Entries supplied —
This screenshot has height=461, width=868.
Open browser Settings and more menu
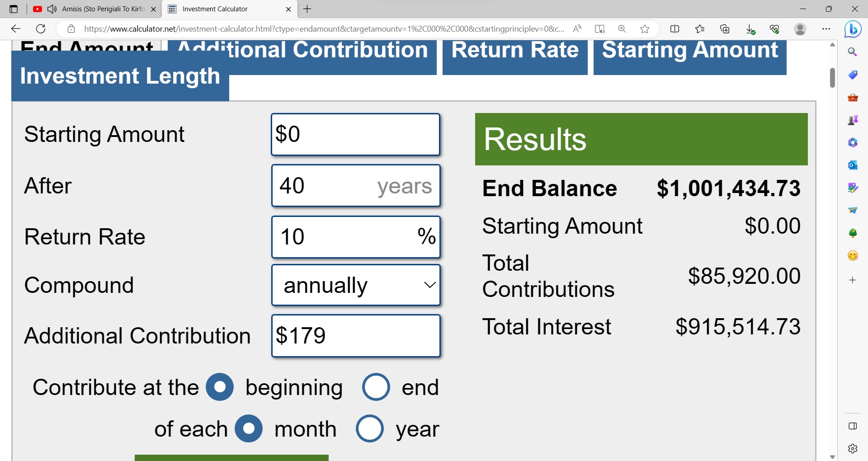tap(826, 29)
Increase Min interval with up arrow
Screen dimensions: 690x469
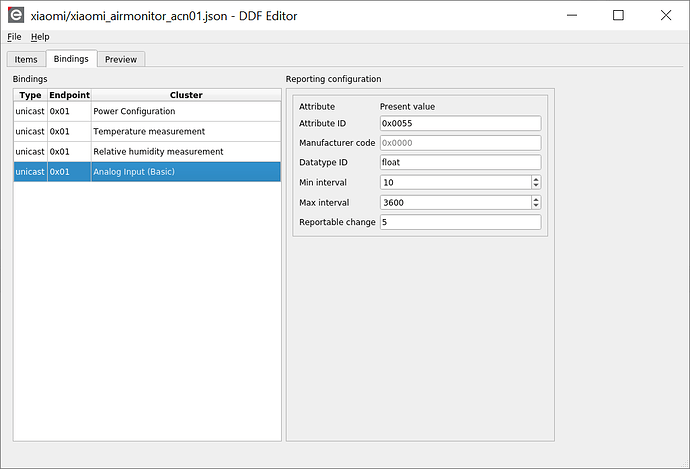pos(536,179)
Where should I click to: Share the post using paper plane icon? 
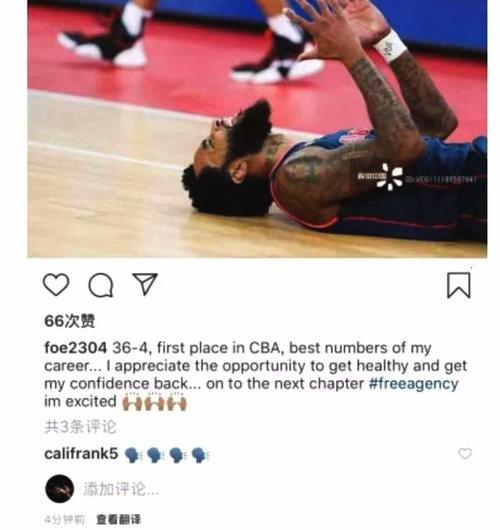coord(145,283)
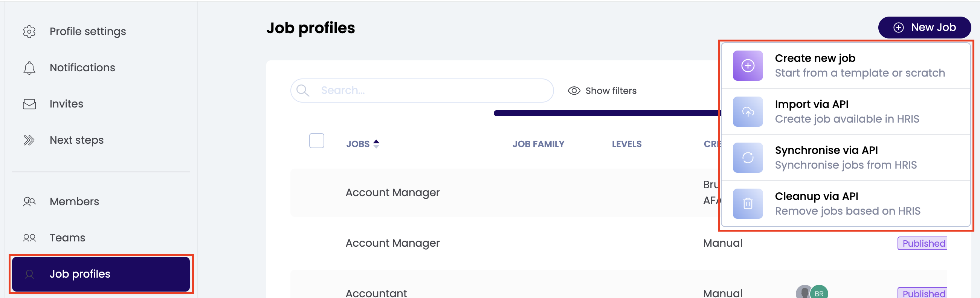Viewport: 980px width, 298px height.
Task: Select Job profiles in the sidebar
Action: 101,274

==

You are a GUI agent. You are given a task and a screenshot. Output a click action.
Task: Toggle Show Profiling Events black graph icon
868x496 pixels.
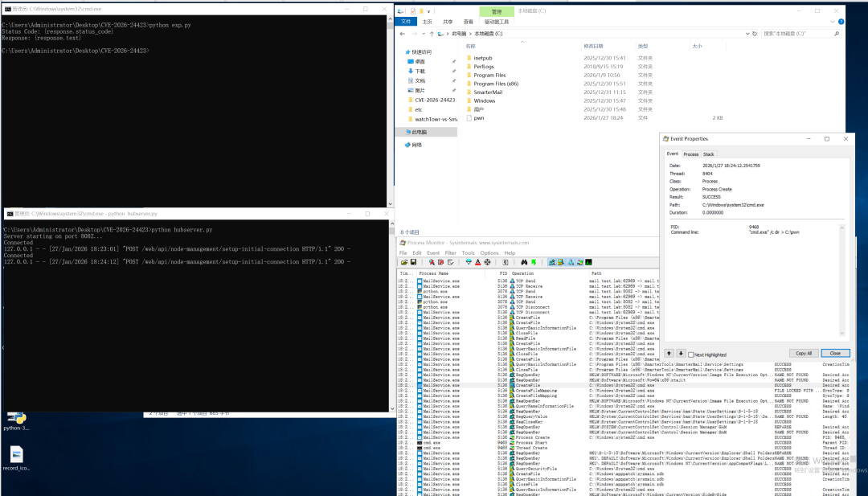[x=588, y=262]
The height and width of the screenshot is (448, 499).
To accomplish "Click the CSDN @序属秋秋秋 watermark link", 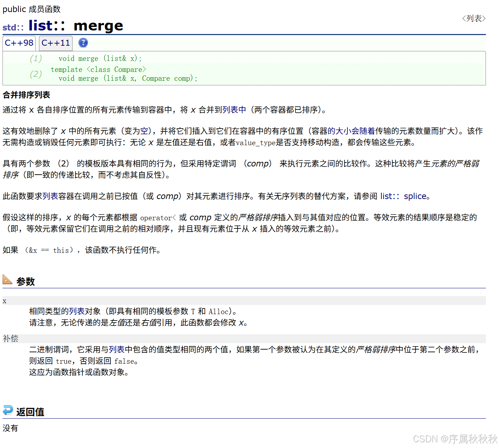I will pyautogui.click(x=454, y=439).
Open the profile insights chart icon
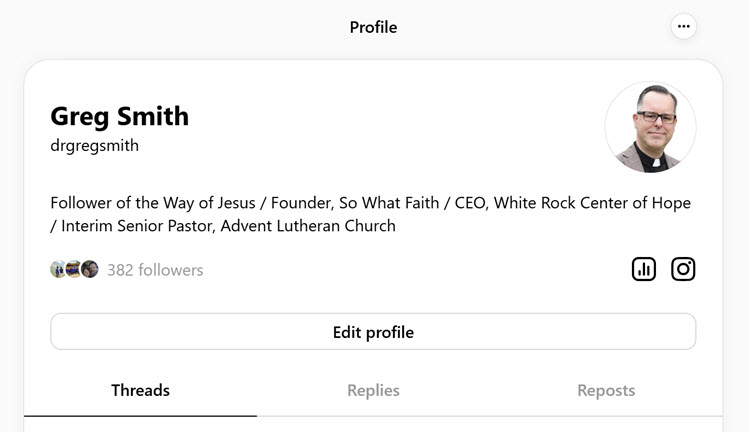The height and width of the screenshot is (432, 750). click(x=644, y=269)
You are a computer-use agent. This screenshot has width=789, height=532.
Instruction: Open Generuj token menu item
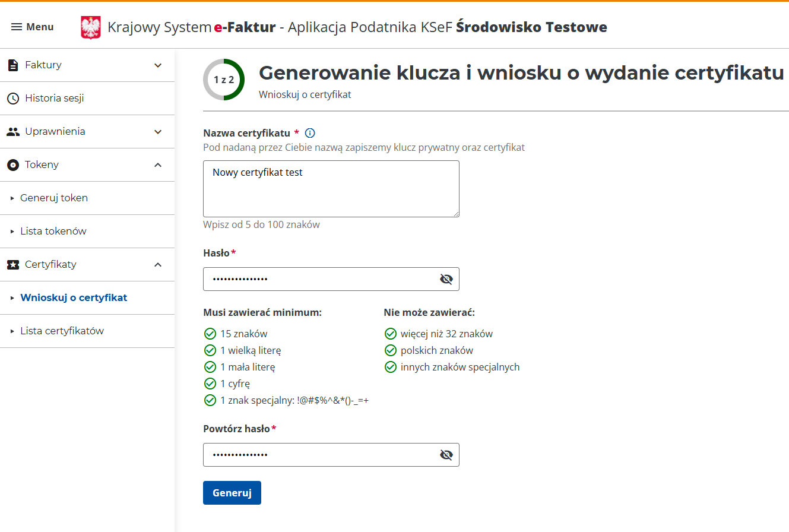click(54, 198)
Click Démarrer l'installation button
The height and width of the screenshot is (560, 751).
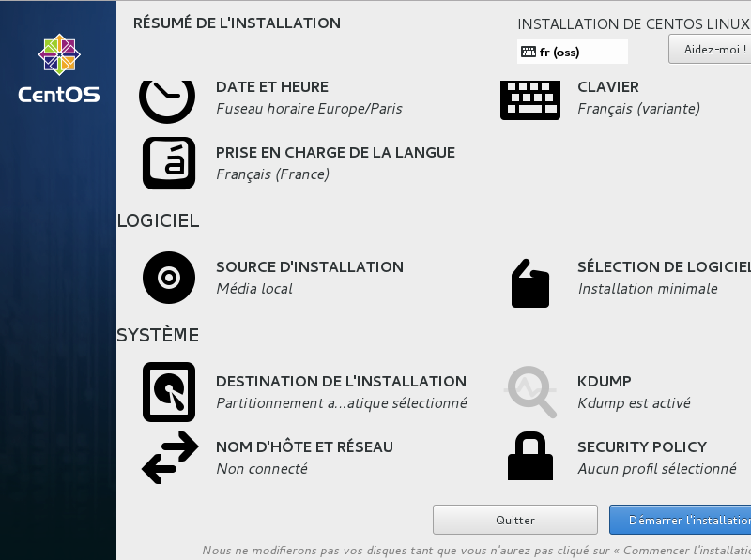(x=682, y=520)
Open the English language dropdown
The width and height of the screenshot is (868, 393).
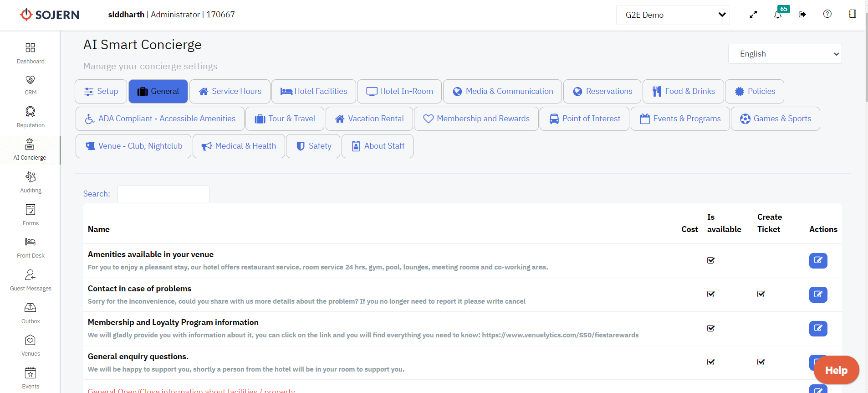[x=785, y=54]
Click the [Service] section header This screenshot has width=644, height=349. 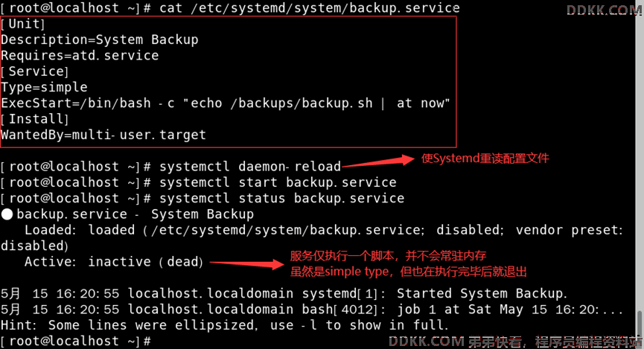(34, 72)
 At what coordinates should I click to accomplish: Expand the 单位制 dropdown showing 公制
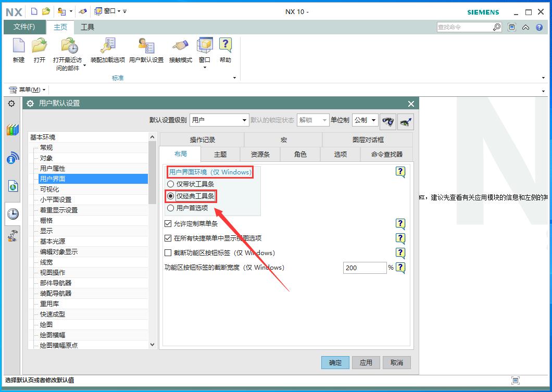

Work required —
From the entries above, collect every line with the string "agent" in it.

Exercise response —
You are a GUI agent. You are given a task and a screenshot. Output a click action.
You are a computer-use agent. This screenshot has width=789, height=532.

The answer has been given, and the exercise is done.